Trash movie: a arte de se fazer um bom filme ruim

É inegável que não é qualquer um que consegue fazer um bom filme, menos ainda um bom filme ruim. O quê? Bom filme ruim?! O contra-senso é apenas aparente. Existe, sim, em meio a uma infinidade de bons filmes (e filmes ruins) os bons filmes ruins, não constituindo estes uma categoria intermediária do tipo "hah, quase foi bom", mas remetendo à frases como "É tão feio que é engraçado" ou, melhor dizendo, "É tão ruim que é bom."

Platonismos e Aristotelismos à parte, a associação íntima entre beleza e virtude vem sendo questionada há muito tempo e não apenas pelos, digamos, desprovidos de beleza socioculturalmente consagrada, mas por pessoas sensíveis o suficiente para perceber que, se não há propriamente "beleza" (compreendida nos termos da estética clássica) nas coisas não belas, subsiste, por outro lado, nessas mesmas coisas, uma doce e imensa liberdade de exercício do lado out da criatividade, sem recair num olhar camp eivado de arrogante comiseração à là Caetano Veloso - o insípido dinossauro da MPB que acha tudo "lindo"... ou não.

> **DADOS FORNECIDOS**
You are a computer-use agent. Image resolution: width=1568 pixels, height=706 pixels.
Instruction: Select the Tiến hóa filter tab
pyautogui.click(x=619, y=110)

> **ENUNCIADO DA TAREFA**
Continue o texto sobre os bons filmes ruins a partir da última frase apresentada.

> **RESPOSTA**
Provavelmente essas considerações nem passavam pela cabeça de Edward Davis Wood Jr quando, quase sem dinheiro, invadindo estúdios de filmagem na surdina, escolhendo a dedo um elenco de péssimos atores e cometendo erros primários de direção, produziu, no final dos anos 1950, uma das obras basilares do trash (lixo, em inglês), o inenarrável Plano 9 do Espaço Sideral (Plan 9 from Outer Space, EUA, 1958). Autêntico Orson Welles do trash, Ed Wood, ainda que involuntariamente (pois acreditava verdadeiramente estar realizando uma obra-prima com Plano 9), mostrou que é possível subverter regras e princípios caros ao cinema clássico hollywoodiano sem entediar o espectador. Muito pelo contrário: assistir ao seu filme mais famoso é uma das mais divertidas experiências pela qual qualquer cinéfilo que não se leve tão à sério pode fruir.


Ed Wood: O Orson Welles do cinema B 


Eis um aspecto que salta imediatamente aos olhos quando da assistência de qualquer bom filme trash (sim, também existem os ruins filmes ruins!) estes são imensamente risíveis, despertando a simpatia espontânea do público com sua precariedade nos mais diversos sentidos. Filme-lixo para pensar não é digno nem dos restos de negativo empregados para rodar pérolas como À meia-noite levarei sua alma, de José Mojica Marins. Isso nos leva à função primordial do cinema, desde o seu nascimento, i.e., o puro e simples entretenimento, a despeito (e põe despeito nisso, desculpem o trocadilho!) da pedante suposição de que filmes divertidos são produtos de somenos importância.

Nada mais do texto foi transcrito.